Marc van Eijk

Personal information
- Full name: Marc van Eijk
- Date of birth: 5 November 1981 (age 44)
- Place of birth: Suriname
- Height: 1.71 m (5 ft 7 in)
- Position: Forward

Senior career*
- Years: Team / Apps / (Gls)
- 1998–2004: Heerenveen / 6 / (0)
- 2002–2003: → Veendam (loan) / 29 / (3)
- 2004–2005: Doxa Drama
- 2005: Omniworld / 1 / (0)
- 2006–2008: MSC
- 2013–2014: CVV Willemstad

International career
- 1996: Netherlands U15 / 1 / (0)
- 1999-2000: Netherlands U19 / 9 / (4)

Managerial career
- 2009–2011: Broekster Boys

= Marc van Eijk =

Surinamese footballer

Marc van Eijk (born 5 November 1981) in Paramaribo is a Surinamese retired football player and manager.

==Club career==
Once hailed as a big talent, Van Eijk came through the Heerenveen youth system to makes his professional debut for them in a February 1999 Eredivisie match against Willem II. After a season on loan at Eerste Divisie side Veendam he moved abroad to play for Greek outfit Doxa Drama in summer 2014.

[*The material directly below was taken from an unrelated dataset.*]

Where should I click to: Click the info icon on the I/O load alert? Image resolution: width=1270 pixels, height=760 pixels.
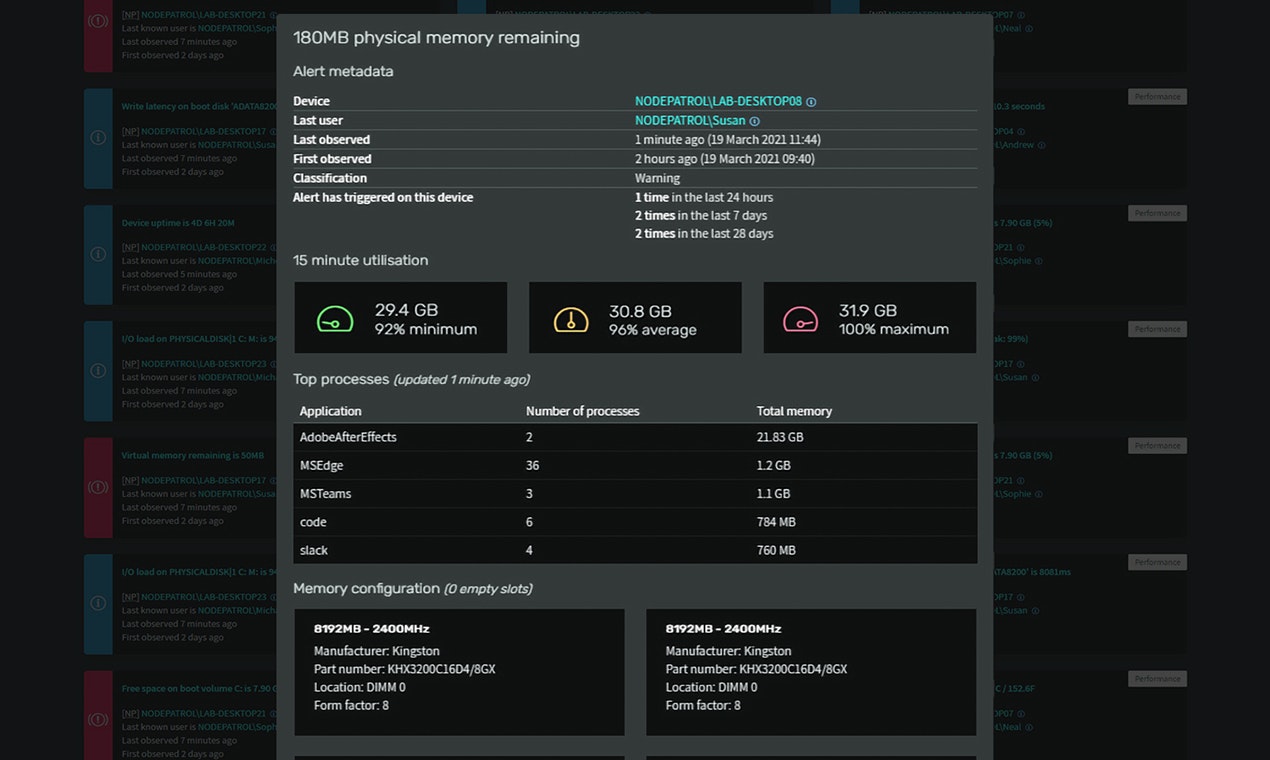click(97, 371)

He returned to Holland in February 2005 to train with SC Cambuur after claiming the Greek club owed him salary. He ended up playing amateur football in Holland with Omniworld, MSC and Alcides among others, and was coach of amateurs Broekster Boys before moving to Curacao to train CRKSV Jong Holland in Curaçao. He later returned to Holland and coached at Leovardia, Unitas '59, ELI and Rhode.

==International career==
Van Eijk played 9 games for the Netherlands national under-19 football team.